藤井道人監督、ネット配信のジレンマ明かす「食えるようになるけど映画館から人がいなくなる」
行定勲監督とティーチイン
『新聞記者』『正体』などで人気の藤井道人監督(38)の日台合作映画『青春18×2 君へと続く道』が1日、「くまもと復興映画祭」が開催中の熊本県熊本市の熊本城ホール シビックホールで上映され、藤井監督と熊本県出身の映画祭ディレクター、行定勲監督(56)がティーチインを行った。 【写真】永瀬正敏、浅野忠信、一青窈ら豪華ゲストが集結 イベントでのアザーカット 同映画は18年前の台湾と現在の日本を舞台に、国境と時を超えてつながる初恋の記憶をつづるラブストーリー。紀行エッセーが原作で、台湾の人気俳優シュー・グァンハン、清原果耶がそれぞれ主演。『ブエノスアイレス』などの俳優チャン・チェンがエグゼクティブプロデューサーを務めている。映画祭が熊本を始め、能登、台湾・花蓮での地震からの復興と昨今深まる台湾との友好がテーマになっていることから選ばれた。 行定監督から「今、日本映画を背負っている監督の一人。若いかっこいい俳優たちは藤井君に撮られたいと思っている」と紹介された藤井監督。
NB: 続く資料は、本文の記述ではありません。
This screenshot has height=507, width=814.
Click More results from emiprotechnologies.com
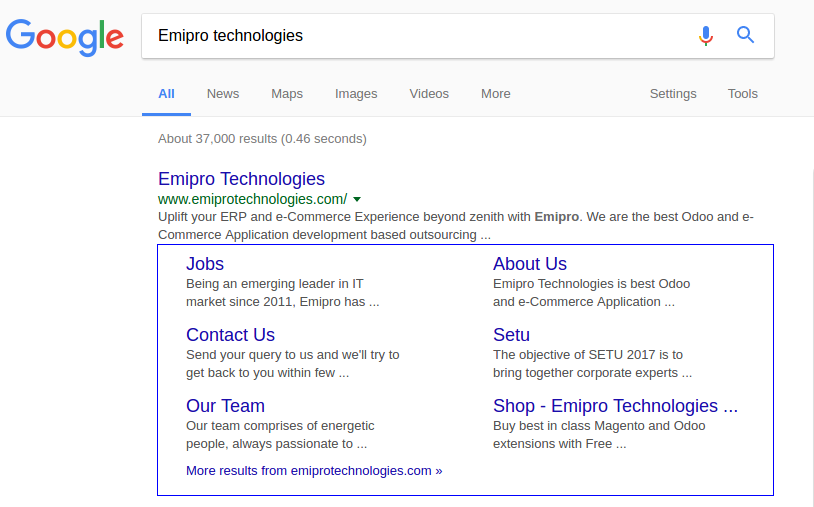click(314, 470)
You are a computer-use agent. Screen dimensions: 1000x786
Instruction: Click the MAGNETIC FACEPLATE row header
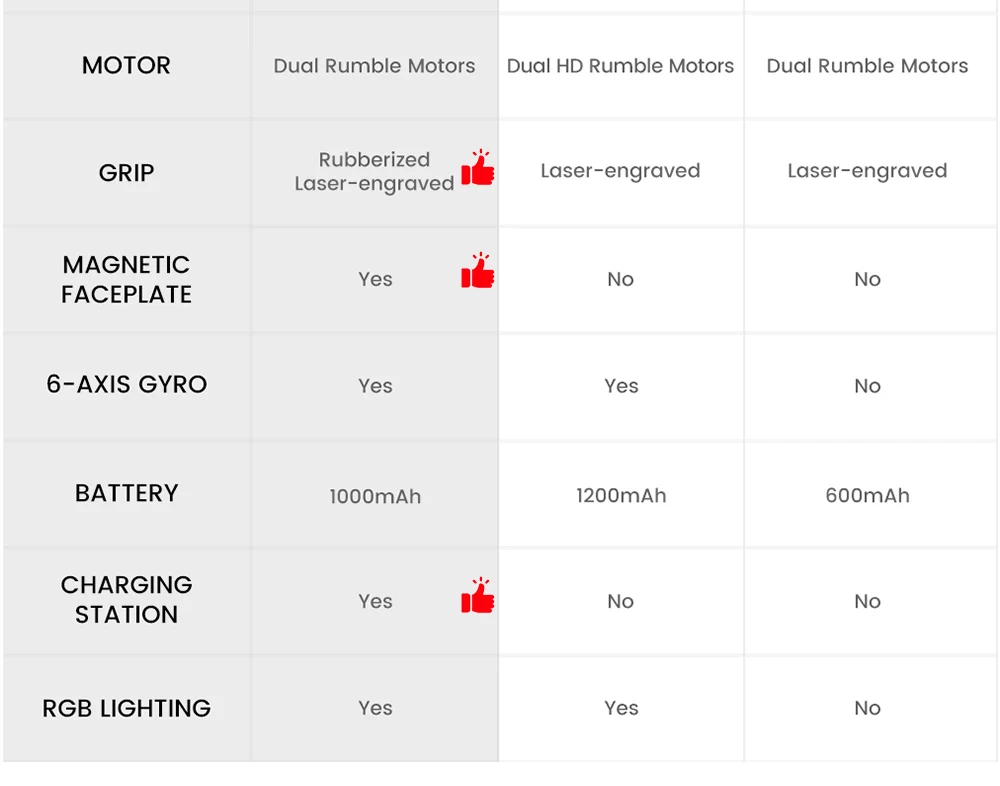[x=126, y=280]
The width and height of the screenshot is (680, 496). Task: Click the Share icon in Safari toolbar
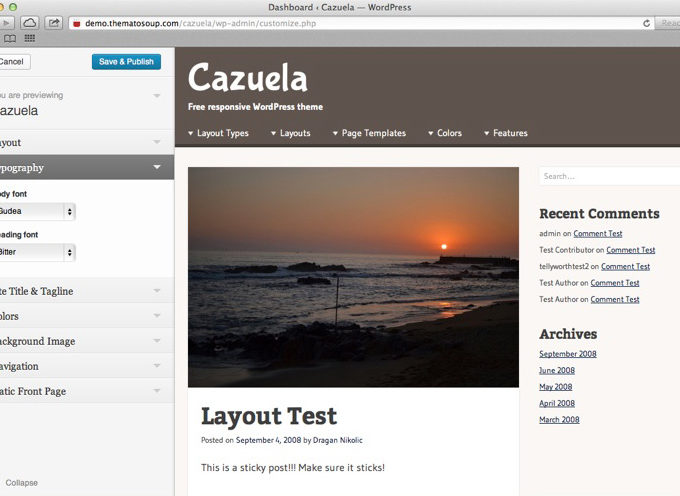(53, 22)
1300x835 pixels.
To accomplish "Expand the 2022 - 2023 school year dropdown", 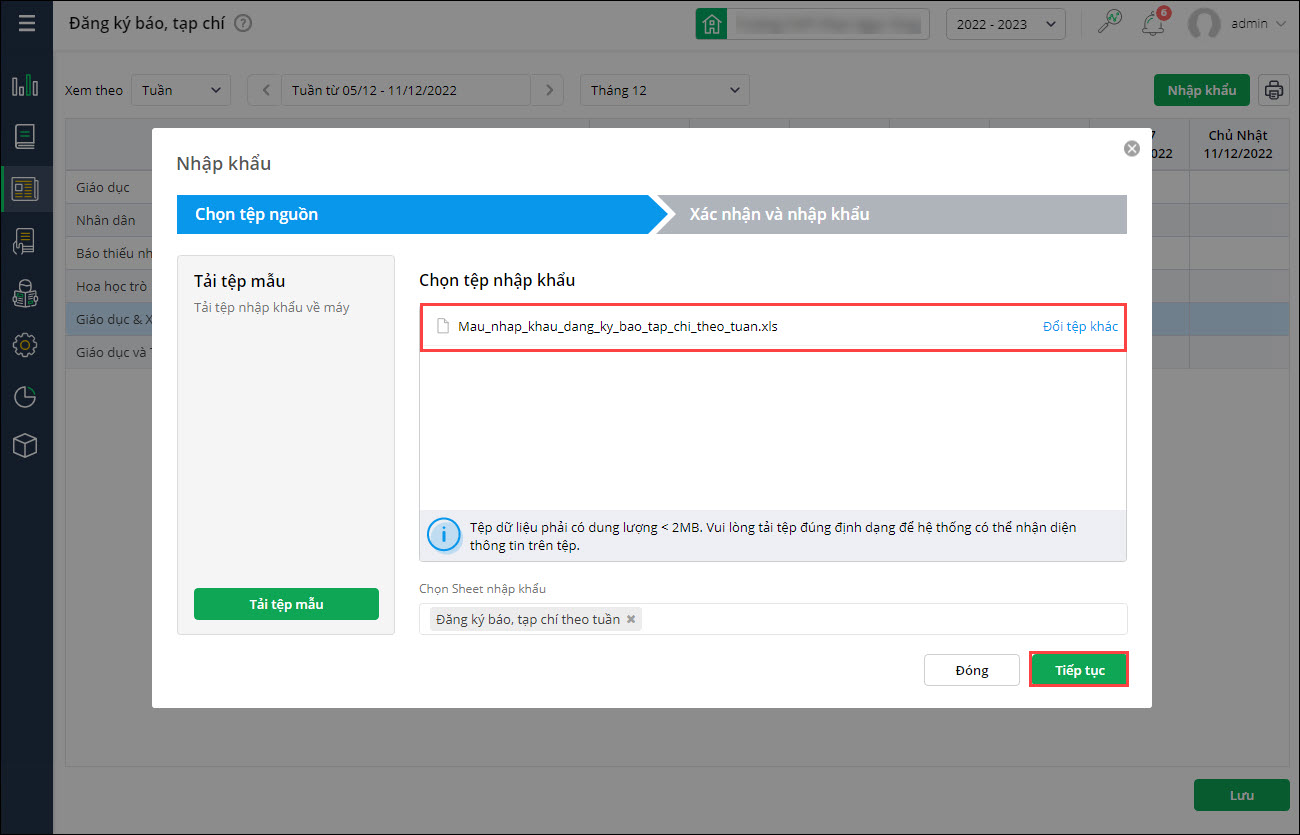I will (1005, 24).
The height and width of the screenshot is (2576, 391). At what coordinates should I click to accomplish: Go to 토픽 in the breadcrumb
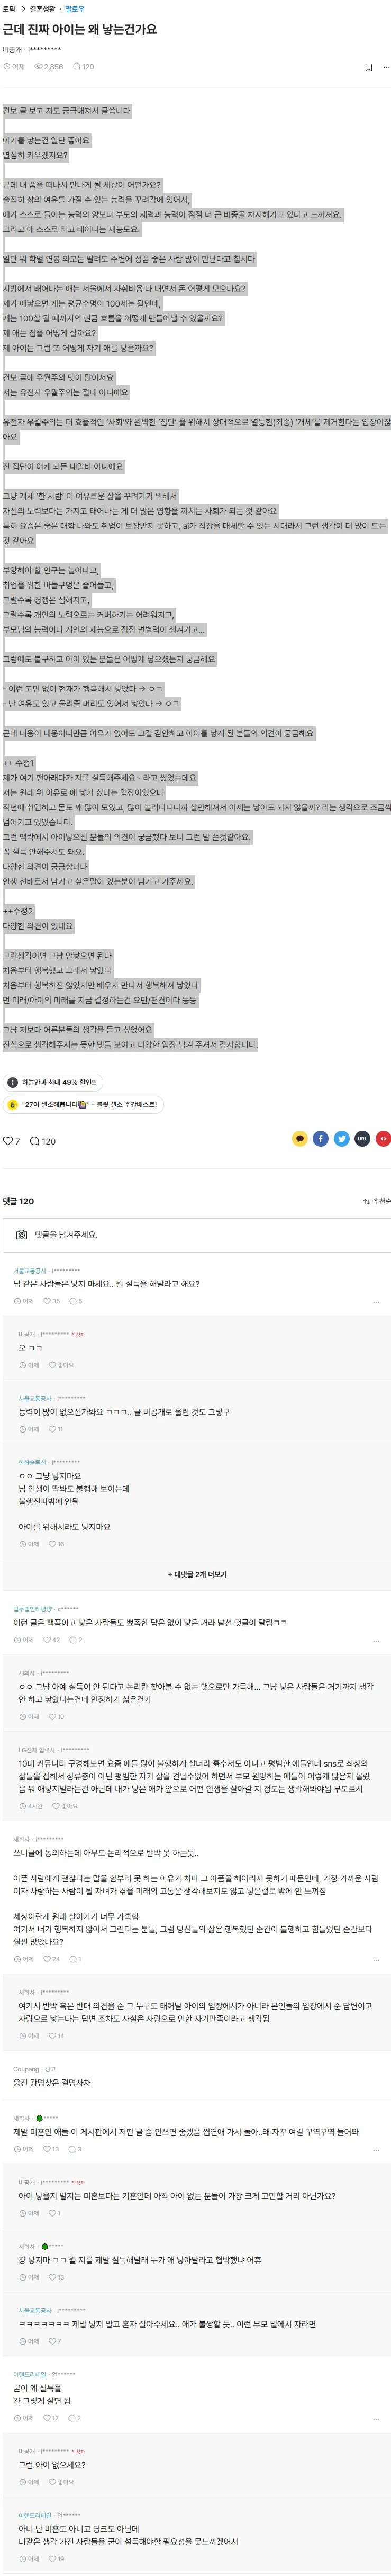[9, 9]
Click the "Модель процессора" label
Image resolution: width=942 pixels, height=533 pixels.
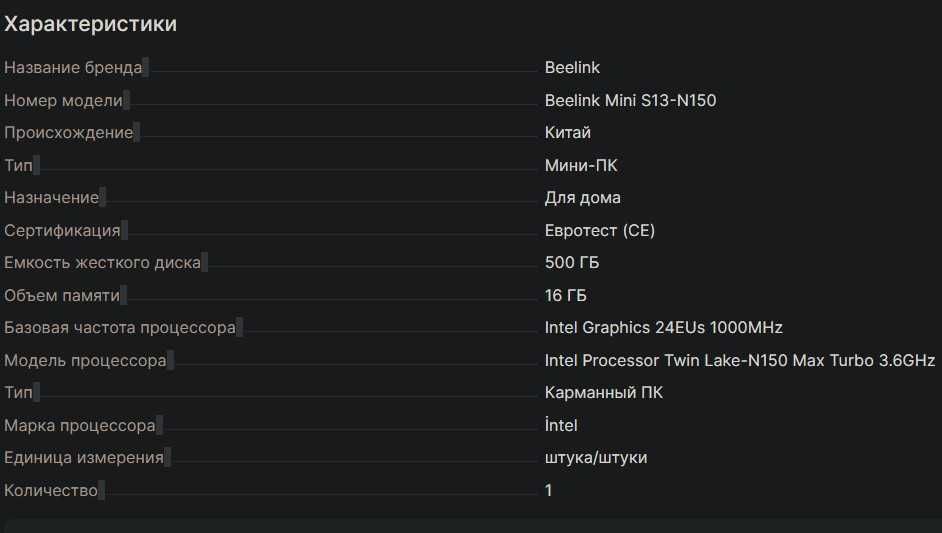pyautogui.click(x=85, y=360)
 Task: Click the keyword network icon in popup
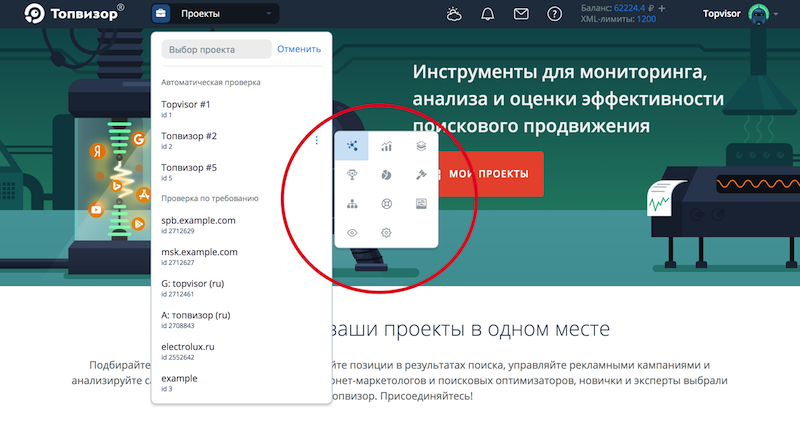click(352, 146)
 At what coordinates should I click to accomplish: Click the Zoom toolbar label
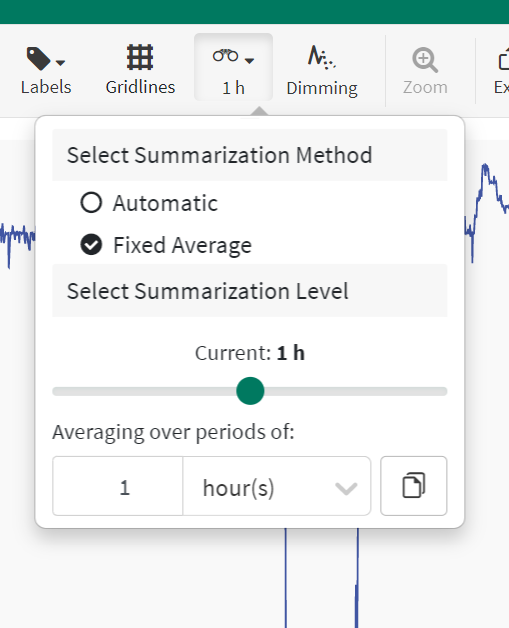click(x=425, y=87)
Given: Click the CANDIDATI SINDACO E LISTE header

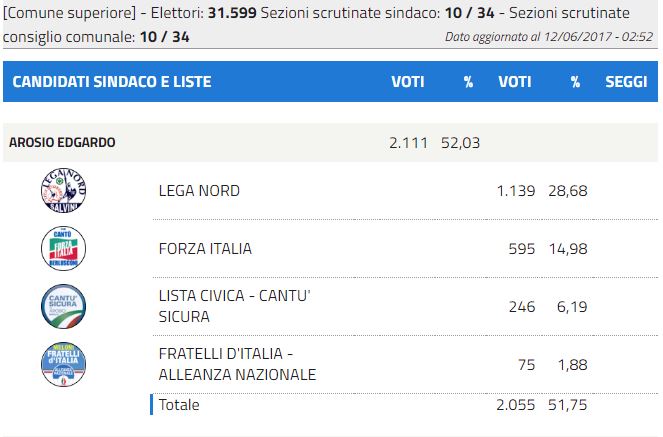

「祖父が台湾人で、僕はクオーター。20代の時から台湾で映画を撮りたいと思い、営業をかけていました。この企画は10年前から台湾側で動いていて、『新聞記者』を撮り終わった頃にオファーを受け、ロケハンを行った上で、脚本を書き上げました。だから、急に湧いた話ではないです」と明かした。 行定監督は映画について「列車での移動、雪への思いなど台湾映画に対するオマージュ、目配せが入っていて、親しみやすさを感じた。普通なら2本の映画にする話を凝縮して、1本にまとめているが、これは藤井君がちゃんと人に受け入れられる映画をきっちりと作ろうとしているアクションなんです」と称賛した。 劇中には、台湾でも人気の岩井俊二監督の代表作『Love Letter』(行定氏が助監督を務めた)のエピソードも登場する。藤井監督は「『Love Letter』が出てくるのは原作の通りですが、僕的にはめちゃくちゃ葛藤しました。というのも、僕は高校時代、岩井さんと行定監督の作品が大好きで、日大芸術学部に入ったから。その自分の憧れの作品を入れていいのかと思ったから。しかし、『Love Letter』を入れることで、映画の隠れたメッセージを伝えられると思い、先輩の力をお借りすることにしました」と話した。 観客からは映画とネット配信の関係についての質問も。Netflixドラマなどでも活躍する藤井監督は「今は僕から『(公開後は)Netflixでやりたいです』と希望して、それがかなう形になっています。配信によって監督が食えるようになったり、観客側はすぐに見られるという良さもありますが、逆に映画館からお客さんがいなくなってしまうという功罪があると思っています」。 一方の行定監督は「僕は、まずはスクリーンでかけられることが重要。その先の配信まではコントロールしようとは思っていません。というのも、映画はスクリーンサイズで画も音も作っている。その映画を、小さな画面で見るのは、お客さんの側も体力がいるものだと思います。映画館で見てもらって、身を委ねられれば、自分の感情が浮き上がっていくものだと思います」と話した。 最後に、復興映画祭の趣旨について藤井監督は、「僕も台湾の仲間たちが震災にあったり、去年は能登で映画を撮っていましたので、お世話になった方々のところで炊き出しに行ったりしました。映画は人生を豊かにする力があって、僕も映画に人生を変えられた一人です。だから、またお誘いがあれば、駆けつけたい」と約束。さらに、「一昨日から『正体』という映画が公開しているので、映画祭が終わったら見に行ってください」とアピールしていた。